Kirill A. Shutemov Sept. 17, 2011, 6:11 p.m. UTC | #1
On Wed, Sep 14, 2011 at 10:46:12PM -0300, Glauber Costa wrote:
> +int tcp_init_cgroup_fill(struct proto *prot, struct cgroup *cgrp,
> +			 struct cgroup_subsys *ss)
> +{
> +	prot->enter_memory_pressure	= tcp_enter_memory_pressure;
> +	prot->memory_allocated		= memory_allocated_tcp;
> +	prot->prot_mem			= tcp_sysctl_mem;
> +	prot->sockets_allocated		= sockets_allocated_tcp;
> +	prot->memory_pressure		= memory_pressure_tcp;

No fancy formatting, please.
Cyrill Gorcunov Sept. 17, 2011, 6:33 p.m. UTC | #2
On Sat, Sep 17, 2011 at 09:11:32PM +0300, Kirill A. Shutemov wrote:
> On Wed, Sep 14, 2011 at 10:46:12PM -0300, Glauber Costa wrote:
> > +int tcp_init_cgroup_fill(struct proto *prot, struct cgroup *cgrp,
> > +			 struct cgroup_subsys *ss)
> > +{
> > +	prot->enter_memory_pressure	= tcp_enter_memory_pressure;
> > +	prot->memory_allocated		= memory_allocated_tcp;
> > +	prot->prot_mem			= tcp_sysctl_mem;
> > +	prot->sockets_allocated		= sockets_allocated_tcp;
> > +	prot->memory_pressure		= memory_pressure_tcp;
> 
> No fancy formatting, please.
> 

What's wrong with having fancy formatting?
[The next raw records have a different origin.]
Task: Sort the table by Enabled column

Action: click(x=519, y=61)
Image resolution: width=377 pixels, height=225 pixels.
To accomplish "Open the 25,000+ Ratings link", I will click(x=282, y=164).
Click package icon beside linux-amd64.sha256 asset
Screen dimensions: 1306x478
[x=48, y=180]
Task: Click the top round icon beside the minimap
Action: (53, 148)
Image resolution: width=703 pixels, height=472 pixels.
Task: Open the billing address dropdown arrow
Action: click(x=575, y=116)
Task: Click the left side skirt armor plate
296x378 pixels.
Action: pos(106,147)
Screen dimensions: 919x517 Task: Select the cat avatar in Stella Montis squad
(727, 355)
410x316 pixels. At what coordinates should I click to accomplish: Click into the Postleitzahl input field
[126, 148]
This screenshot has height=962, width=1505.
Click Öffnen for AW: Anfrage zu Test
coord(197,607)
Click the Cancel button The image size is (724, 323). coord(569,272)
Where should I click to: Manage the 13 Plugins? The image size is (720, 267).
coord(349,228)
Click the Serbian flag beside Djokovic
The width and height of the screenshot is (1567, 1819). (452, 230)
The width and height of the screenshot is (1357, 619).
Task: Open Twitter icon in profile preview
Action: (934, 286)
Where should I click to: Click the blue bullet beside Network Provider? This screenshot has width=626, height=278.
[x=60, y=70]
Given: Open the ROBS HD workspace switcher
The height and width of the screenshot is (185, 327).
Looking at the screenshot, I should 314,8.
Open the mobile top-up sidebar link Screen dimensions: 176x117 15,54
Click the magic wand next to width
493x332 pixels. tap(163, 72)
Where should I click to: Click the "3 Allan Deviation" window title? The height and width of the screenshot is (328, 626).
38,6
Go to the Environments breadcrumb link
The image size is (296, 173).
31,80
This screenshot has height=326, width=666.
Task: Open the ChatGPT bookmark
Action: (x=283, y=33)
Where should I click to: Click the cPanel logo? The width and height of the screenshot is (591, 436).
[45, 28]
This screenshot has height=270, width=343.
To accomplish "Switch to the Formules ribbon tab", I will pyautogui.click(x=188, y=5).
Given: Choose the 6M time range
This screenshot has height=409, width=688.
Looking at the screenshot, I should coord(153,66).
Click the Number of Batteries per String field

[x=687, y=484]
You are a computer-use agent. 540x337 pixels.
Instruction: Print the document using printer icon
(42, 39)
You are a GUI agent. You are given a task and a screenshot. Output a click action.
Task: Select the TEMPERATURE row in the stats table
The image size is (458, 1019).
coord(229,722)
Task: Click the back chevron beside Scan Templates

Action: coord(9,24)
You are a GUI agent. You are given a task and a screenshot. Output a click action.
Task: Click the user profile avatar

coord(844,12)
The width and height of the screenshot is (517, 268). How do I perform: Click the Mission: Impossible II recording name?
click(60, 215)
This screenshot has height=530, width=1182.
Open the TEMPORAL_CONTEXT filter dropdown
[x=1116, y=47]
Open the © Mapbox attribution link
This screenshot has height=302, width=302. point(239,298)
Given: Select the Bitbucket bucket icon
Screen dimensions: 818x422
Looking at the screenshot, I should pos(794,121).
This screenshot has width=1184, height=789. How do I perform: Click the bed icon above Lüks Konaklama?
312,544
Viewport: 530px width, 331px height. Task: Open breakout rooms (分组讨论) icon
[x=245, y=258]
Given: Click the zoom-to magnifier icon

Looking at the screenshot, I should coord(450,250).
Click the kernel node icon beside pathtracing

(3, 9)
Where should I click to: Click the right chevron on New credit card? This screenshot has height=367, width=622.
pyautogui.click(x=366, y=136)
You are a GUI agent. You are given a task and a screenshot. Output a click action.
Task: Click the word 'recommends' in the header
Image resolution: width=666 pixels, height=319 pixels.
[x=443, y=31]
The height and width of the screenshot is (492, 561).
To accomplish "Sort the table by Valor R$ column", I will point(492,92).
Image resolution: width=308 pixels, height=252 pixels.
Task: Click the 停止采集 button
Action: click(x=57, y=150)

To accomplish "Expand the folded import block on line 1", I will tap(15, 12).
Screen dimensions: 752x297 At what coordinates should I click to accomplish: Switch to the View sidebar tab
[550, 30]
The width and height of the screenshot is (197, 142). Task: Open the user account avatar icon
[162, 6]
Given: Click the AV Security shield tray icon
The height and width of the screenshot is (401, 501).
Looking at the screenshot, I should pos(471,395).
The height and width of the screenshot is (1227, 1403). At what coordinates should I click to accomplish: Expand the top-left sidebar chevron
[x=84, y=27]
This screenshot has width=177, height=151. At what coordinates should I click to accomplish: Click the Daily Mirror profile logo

It's indeed easier to read
when members are assigned this way. It's always up to maintainer to
choose what he prefers, but I see nothing wrong in such style (if only it
doesn't break the style of the whole file).

	Cyrill
--
To unsubscribe from this list: send the line "unsubscribe netdev" in
the body of a message to majordomo@vger.kernel.org
More majordomo info at  http://vger.kernel.org/majordomo-info.html
Glauber Costa Sept. 18, 2011, 3:32 a.m. UTC | #3
On 09/17/2011 03:33 PM, Cyrill Gorcunov wrote:
> On Sat, Sep 17, 2011 at 09:11:32PM +0300, Kirill A. Shutemov wrote:
>> On Wed, Sep 14, 2011 at 10:46:12PM -0300, Glauber Costa wrote:
>>> +int tcp_init_cgroup_fill(struct proto *prot, struct cgroup *cgrp,
>>> +			 struct cgroup_subsys *ss)
>>> +{
>>> +	prot->enter_memory_pressure	= tcp_enter_memory_pressure;
>>> +	prot->memory_allocated		= memory_allocated_tcp;
>>> +	prot->prot_mem			= tcp_sysctl_mem;
>>> +	prot->sockets_allocated		= sockets_allocated_tcp;
>>> +	prot->memory_pressure		= memory_pressure_tcp;
>>
>> No fancy formatting, please.
>>
>
> What's wrong with having fancy formatting? It's indeed easier to read
> when members are assigned this way. It's always up to maintainer to
> choose what he prefers, but I see nothing wrong in such style (if only it
> doesn't break the style of the whole file).
>
> 	Cyrill


I am in agreement with Cyrill, but I really, really don't care...
--
To unsubscribe from this list: send the line "unsubscribe netdev" in
the body of a message to majordomo@vger.kernel.org
More majordomo info at  http://vger.kernel.org/majordomo-info.html
Kirill A. Shutemov Sept. 18, 2011, 6:58 p.m. UTC | #4
On Sat, Sep 17, 2011 at 10:33:58PM +0400, Cyrill Gorcunov wrote:
> On Sat, Sep 17, 2011 at 09:11:32PM +0300, Kirill A. Shutemov wrote:
> > On Wed, Sep 14, 2011 at 10:46:12PM -0300, Glauber Costa wrote:
> > > +int tcp_init_cgroup_fill(struct proto *prot, struct cgroup *cgrp,
> > > +			 struct cgroup_subsys *ss)
> > > +{
> > > +	prot->enter_memory_pressure	= tcp_enter_memory_pressure;
> > > +	prot->memory_allocated		= memory_allocated_tcp;
> > > +	prot->prot_mem			= tcp_sysctl_mem;
> > > +	prot->sockets_allocated		= sockets_allocated_tcp;
> > > +	prot->memory_pressure		= memory_pressure_tcp;
> > 
> > No fancy formatting, please.
> > 
> 
> What's wrong with having fancy formatting? It's indeed easier to read
> when members are assigned this way. It's always up to maintainer to
> choose what he prefers, but I see nothing wrong in such style (if only it
> doesn't break the style of the whole file).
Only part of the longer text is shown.